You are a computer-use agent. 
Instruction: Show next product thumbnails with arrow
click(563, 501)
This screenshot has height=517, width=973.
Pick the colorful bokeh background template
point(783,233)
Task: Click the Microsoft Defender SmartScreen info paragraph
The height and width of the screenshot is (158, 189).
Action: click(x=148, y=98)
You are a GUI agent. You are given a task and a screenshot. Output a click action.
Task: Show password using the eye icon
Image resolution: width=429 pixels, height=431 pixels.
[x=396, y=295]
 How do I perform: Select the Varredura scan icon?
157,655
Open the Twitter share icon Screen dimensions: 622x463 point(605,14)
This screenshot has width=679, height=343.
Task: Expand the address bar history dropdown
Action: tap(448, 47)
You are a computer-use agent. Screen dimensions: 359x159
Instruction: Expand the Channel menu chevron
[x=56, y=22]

---

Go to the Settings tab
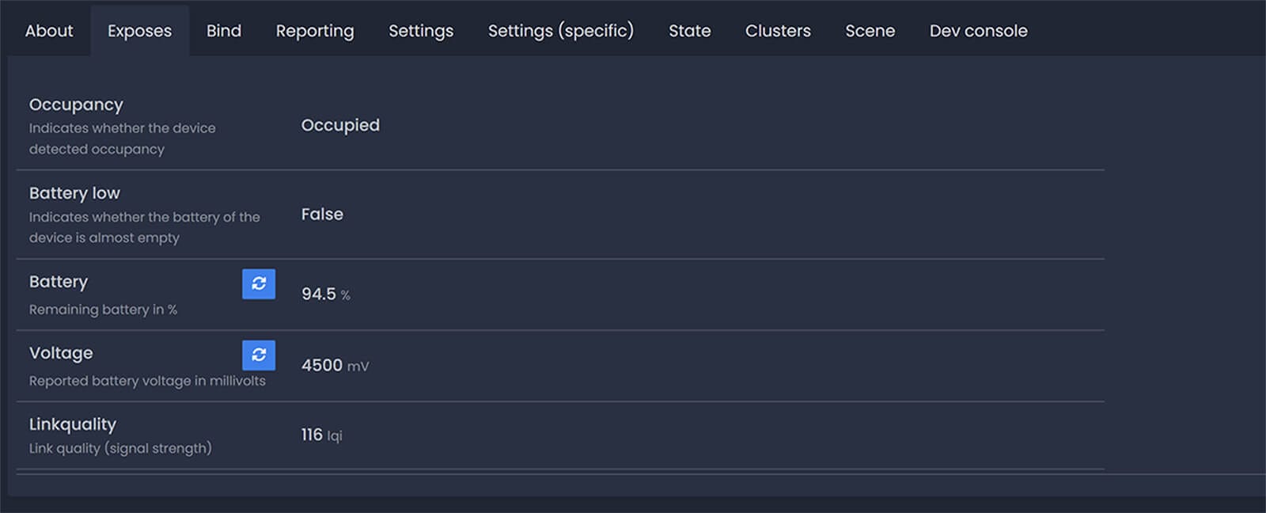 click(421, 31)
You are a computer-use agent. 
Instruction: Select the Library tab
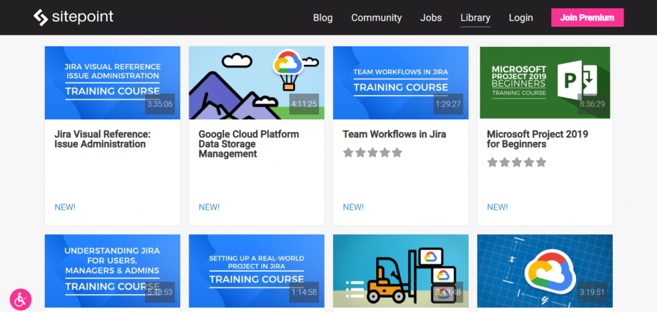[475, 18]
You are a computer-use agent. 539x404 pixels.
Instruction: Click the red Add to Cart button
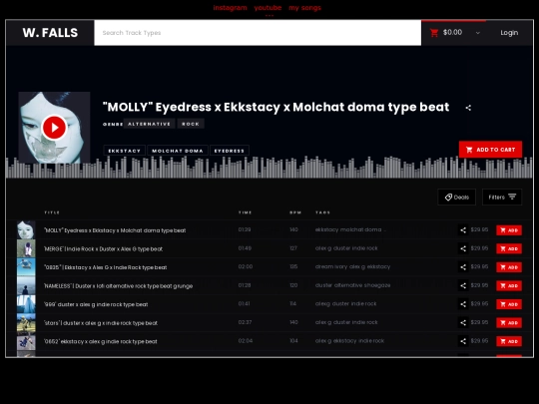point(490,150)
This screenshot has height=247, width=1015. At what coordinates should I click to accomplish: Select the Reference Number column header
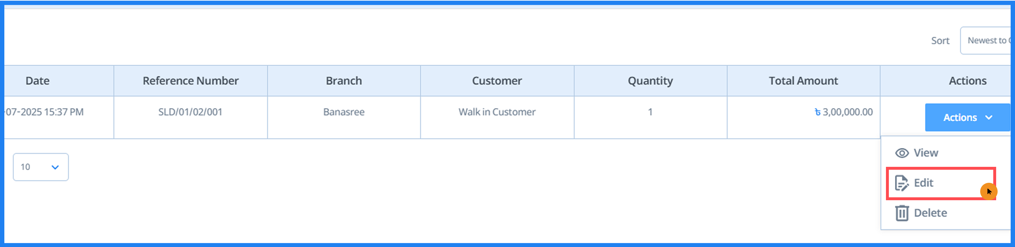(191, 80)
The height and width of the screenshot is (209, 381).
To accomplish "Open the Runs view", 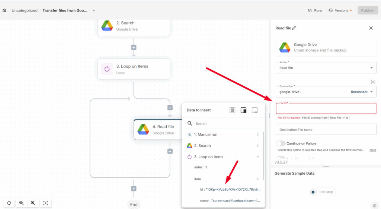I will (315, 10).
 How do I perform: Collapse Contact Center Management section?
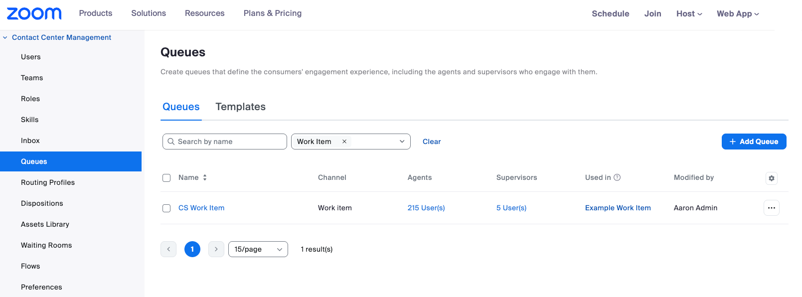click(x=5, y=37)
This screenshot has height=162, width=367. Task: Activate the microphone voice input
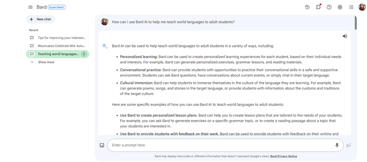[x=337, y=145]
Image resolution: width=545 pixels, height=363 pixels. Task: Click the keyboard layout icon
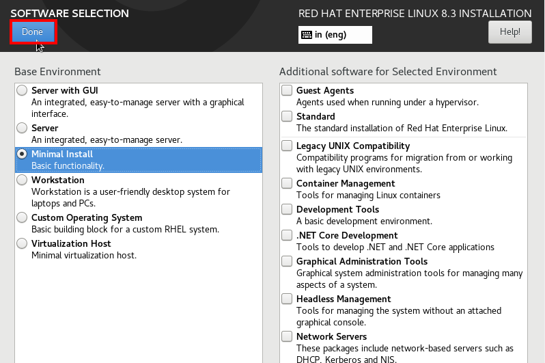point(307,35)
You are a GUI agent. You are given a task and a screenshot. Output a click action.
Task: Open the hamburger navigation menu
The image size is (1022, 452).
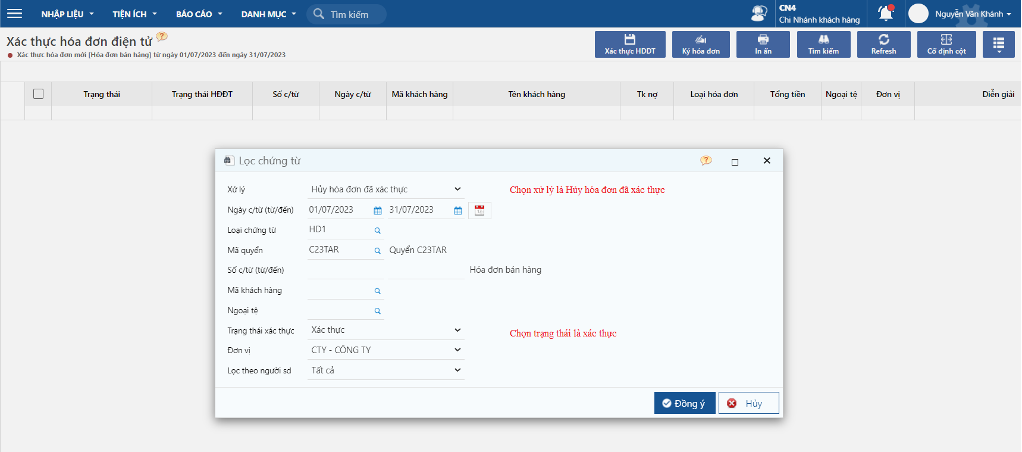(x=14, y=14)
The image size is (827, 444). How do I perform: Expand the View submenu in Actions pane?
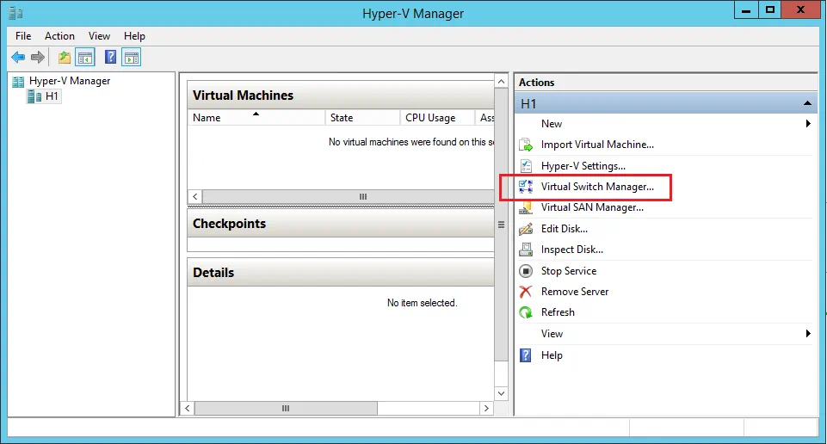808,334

WORK INSTRUCTION:
Count how many lines in the entries above hold the word "computer". Give that number by itself.

FINAL ANSWER:
4